* What you will do *
In the listing below, find the line with "This screenshot has height=148, width=427." and the line with "This screenshot has width=669, height=153.". Repeat those two lines and all lines between them exactly.

* Data for the task *
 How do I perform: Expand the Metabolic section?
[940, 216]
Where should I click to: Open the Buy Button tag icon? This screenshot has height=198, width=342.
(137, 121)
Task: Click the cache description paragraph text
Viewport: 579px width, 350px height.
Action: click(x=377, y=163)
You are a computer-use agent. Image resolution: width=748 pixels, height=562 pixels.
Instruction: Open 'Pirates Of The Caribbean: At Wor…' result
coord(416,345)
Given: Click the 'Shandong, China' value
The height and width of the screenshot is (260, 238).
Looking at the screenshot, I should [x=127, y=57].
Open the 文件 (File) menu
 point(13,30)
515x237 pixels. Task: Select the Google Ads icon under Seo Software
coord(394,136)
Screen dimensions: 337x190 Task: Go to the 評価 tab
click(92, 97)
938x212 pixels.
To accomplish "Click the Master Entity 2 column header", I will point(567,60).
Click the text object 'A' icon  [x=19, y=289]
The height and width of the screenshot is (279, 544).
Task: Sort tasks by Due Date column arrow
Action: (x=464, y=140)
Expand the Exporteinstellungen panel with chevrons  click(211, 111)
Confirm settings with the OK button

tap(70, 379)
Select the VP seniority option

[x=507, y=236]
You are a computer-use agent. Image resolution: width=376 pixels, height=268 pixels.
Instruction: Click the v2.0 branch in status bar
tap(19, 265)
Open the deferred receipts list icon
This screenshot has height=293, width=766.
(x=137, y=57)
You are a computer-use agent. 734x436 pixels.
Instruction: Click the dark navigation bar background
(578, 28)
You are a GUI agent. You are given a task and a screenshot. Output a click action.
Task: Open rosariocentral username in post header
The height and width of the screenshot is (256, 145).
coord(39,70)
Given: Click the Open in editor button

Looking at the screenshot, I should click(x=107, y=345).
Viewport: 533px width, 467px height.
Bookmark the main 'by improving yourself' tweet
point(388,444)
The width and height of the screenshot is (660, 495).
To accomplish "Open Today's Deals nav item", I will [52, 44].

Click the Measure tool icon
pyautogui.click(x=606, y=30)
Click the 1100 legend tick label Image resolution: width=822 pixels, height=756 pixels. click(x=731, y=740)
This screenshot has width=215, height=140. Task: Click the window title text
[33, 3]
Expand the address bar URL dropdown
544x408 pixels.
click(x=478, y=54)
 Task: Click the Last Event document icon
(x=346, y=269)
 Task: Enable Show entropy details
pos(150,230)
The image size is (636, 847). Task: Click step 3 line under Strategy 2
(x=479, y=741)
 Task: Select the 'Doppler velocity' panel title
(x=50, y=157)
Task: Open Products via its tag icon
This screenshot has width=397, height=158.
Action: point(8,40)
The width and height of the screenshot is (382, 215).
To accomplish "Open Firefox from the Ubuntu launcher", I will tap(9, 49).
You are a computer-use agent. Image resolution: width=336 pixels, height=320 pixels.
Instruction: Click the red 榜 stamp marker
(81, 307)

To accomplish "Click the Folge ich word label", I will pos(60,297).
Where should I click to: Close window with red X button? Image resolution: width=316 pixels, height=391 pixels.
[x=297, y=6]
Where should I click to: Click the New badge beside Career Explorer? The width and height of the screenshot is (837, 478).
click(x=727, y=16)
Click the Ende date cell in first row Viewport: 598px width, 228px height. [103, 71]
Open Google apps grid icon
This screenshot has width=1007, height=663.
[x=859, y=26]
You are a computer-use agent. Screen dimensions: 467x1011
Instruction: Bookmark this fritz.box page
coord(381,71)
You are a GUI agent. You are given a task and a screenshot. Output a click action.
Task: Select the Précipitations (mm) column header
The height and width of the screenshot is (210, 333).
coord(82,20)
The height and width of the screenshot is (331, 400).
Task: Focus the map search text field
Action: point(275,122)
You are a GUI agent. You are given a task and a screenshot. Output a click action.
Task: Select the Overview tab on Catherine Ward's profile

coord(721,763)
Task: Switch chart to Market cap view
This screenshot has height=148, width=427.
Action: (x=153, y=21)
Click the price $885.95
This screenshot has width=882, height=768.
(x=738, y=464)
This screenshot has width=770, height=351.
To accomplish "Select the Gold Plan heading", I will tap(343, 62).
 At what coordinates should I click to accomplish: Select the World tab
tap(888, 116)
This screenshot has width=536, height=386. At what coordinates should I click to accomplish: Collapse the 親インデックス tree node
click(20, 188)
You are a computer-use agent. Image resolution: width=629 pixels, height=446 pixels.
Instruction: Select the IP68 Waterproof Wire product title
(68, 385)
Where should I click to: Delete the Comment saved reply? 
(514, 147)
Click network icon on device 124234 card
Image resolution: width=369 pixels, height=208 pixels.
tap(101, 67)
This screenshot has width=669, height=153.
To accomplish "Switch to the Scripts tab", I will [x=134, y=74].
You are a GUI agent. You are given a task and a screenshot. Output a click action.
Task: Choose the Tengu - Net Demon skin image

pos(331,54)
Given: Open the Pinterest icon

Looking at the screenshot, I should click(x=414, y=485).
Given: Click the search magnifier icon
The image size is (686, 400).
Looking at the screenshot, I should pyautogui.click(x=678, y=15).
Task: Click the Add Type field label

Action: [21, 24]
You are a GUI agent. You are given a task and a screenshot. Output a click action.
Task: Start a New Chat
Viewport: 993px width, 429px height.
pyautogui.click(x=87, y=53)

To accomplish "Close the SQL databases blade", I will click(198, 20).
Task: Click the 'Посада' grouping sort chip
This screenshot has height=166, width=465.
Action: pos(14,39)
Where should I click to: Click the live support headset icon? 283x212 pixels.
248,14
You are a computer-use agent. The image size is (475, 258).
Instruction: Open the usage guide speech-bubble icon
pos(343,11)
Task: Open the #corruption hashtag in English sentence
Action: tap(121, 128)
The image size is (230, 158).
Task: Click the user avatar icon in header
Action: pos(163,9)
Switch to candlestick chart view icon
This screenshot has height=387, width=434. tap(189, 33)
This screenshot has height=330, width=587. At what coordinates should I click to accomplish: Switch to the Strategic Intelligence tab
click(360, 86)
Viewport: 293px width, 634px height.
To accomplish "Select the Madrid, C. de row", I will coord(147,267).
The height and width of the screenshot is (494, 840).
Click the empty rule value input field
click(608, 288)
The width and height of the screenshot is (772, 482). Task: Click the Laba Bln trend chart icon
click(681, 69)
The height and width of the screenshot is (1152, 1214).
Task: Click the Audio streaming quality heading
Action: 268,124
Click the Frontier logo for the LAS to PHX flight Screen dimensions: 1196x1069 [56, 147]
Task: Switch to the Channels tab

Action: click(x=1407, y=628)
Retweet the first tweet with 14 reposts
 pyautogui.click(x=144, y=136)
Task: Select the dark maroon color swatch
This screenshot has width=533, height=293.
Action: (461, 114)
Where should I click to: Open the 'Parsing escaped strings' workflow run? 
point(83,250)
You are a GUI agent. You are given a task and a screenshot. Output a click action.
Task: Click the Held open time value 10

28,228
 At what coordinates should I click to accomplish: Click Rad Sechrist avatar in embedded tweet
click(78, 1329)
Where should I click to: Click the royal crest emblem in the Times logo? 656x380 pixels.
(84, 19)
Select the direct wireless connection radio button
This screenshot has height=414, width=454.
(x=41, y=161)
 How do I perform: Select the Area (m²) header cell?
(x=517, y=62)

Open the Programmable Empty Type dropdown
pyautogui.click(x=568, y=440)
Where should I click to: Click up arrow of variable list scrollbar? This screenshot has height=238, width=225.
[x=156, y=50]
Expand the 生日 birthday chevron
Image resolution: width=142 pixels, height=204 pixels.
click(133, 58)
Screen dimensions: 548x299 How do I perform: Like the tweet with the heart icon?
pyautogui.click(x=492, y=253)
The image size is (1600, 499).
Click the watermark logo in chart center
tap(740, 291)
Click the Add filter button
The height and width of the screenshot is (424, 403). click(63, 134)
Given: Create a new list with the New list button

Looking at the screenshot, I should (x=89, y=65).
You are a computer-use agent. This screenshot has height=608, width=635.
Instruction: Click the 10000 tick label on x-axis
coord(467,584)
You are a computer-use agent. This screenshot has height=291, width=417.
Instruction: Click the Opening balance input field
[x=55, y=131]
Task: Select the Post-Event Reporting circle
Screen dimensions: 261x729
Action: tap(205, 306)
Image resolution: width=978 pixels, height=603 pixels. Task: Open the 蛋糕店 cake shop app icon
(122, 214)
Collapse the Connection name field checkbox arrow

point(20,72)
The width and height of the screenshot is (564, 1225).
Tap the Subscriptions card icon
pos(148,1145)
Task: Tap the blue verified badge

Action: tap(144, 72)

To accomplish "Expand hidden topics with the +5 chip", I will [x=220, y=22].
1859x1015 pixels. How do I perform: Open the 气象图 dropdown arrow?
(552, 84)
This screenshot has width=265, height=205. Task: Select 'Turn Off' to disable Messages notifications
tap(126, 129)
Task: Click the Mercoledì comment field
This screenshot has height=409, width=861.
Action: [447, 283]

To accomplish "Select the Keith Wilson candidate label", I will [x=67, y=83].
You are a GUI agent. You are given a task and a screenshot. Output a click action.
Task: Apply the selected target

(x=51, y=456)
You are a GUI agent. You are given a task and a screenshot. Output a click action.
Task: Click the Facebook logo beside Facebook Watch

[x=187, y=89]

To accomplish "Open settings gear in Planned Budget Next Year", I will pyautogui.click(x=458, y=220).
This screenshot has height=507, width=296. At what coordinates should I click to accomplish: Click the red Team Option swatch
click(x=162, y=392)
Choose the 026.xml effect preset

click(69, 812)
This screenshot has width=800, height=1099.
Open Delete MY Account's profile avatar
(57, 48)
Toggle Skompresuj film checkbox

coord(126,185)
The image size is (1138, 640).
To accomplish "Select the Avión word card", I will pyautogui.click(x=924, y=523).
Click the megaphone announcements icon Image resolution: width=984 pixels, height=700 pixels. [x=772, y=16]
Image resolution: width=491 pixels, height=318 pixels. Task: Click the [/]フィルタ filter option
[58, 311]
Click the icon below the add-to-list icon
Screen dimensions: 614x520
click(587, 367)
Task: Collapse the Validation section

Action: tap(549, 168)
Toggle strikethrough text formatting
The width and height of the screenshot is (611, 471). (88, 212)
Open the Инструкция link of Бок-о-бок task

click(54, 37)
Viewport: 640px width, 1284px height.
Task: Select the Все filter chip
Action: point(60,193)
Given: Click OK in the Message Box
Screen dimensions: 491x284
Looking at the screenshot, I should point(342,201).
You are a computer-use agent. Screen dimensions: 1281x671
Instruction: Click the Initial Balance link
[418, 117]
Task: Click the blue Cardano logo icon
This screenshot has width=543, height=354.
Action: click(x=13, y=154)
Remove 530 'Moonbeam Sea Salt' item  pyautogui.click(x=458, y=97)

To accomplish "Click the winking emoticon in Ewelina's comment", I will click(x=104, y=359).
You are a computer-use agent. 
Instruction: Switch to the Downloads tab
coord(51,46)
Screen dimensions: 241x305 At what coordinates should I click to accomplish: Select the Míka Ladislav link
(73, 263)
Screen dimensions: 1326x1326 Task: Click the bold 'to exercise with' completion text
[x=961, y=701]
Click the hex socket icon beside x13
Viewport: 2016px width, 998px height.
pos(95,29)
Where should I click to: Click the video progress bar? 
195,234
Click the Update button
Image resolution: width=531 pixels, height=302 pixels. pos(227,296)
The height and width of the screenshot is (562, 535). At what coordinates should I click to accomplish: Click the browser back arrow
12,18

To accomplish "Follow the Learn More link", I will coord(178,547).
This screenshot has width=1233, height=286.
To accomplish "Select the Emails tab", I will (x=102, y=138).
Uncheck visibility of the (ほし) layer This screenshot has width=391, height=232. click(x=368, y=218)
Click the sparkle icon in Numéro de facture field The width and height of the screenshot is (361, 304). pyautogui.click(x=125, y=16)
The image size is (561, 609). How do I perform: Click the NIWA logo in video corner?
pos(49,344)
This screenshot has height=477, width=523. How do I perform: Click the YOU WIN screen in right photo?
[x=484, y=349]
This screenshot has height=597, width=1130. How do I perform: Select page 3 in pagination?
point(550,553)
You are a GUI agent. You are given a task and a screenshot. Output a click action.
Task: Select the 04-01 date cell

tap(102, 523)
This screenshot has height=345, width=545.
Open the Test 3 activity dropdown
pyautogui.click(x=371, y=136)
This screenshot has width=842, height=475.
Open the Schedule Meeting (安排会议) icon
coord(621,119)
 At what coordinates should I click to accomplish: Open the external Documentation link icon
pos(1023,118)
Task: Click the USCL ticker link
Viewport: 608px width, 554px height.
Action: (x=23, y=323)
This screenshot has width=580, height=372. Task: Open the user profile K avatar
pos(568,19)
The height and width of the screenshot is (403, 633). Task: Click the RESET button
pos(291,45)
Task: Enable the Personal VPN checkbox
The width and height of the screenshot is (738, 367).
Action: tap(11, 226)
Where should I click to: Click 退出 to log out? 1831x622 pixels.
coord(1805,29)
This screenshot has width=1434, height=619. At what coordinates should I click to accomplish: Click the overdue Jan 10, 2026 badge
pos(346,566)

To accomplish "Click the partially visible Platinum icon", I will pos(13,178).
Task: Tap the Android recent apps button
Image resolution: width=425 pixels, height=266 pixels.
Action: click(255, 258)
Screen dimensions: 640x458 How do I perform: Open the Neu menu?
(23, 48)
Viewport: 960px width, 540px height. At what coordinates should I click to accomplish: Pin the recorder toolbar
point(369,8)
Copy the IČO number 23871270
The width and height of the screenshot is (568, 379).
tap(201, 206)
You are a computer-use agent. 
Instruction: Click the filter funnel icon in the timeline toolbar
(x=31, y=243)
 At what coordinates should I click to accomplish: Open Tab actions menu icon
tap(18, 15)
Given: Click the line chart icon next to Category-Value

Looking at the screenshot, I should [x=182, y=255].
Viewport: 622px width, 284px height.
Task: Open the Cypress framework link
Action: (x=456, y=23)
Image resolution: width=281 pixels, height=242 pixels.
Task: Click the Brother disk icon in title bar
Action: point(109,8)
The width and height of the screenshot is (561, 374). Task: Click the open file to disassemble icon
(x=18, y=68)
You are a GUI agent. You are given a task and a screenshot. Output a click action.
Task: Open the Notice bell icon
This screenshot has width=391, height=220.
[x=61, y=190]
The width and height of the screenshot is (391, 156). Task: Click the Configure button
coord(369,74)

* Task answer *
This screenshot has height=148, width=427.
Action: (x=153, y=21)
Click the price $885.95
This screenshot has width=882, height=768.
(x=738, y=464)
This screenshot has width=770, height=351.
To accomplish "Select the Gold Plan heading", I will tap(343, 62).
 At what coordinates should I click to accomplish: Select the World tab
tap(888, 116)
This screenshot has width=536, height=386. At what coordinates should I click to accomplish: Collapse the 親インデックス tree node
click(20, 188)
You are a computer-use agent. Image resolution: width=629 pixels, height=446 pixels.
Instruction: Select the IP68 Waterproof Wire product title
(68, 385)
Where should I click to: Delete the Comment saved reply? 
(514, 147)
Click network icon on device 124234 card
Image resolution: width=369 pixels, height=208 pixels.
tap(101, 67)
This screenshot has width=669, height=153.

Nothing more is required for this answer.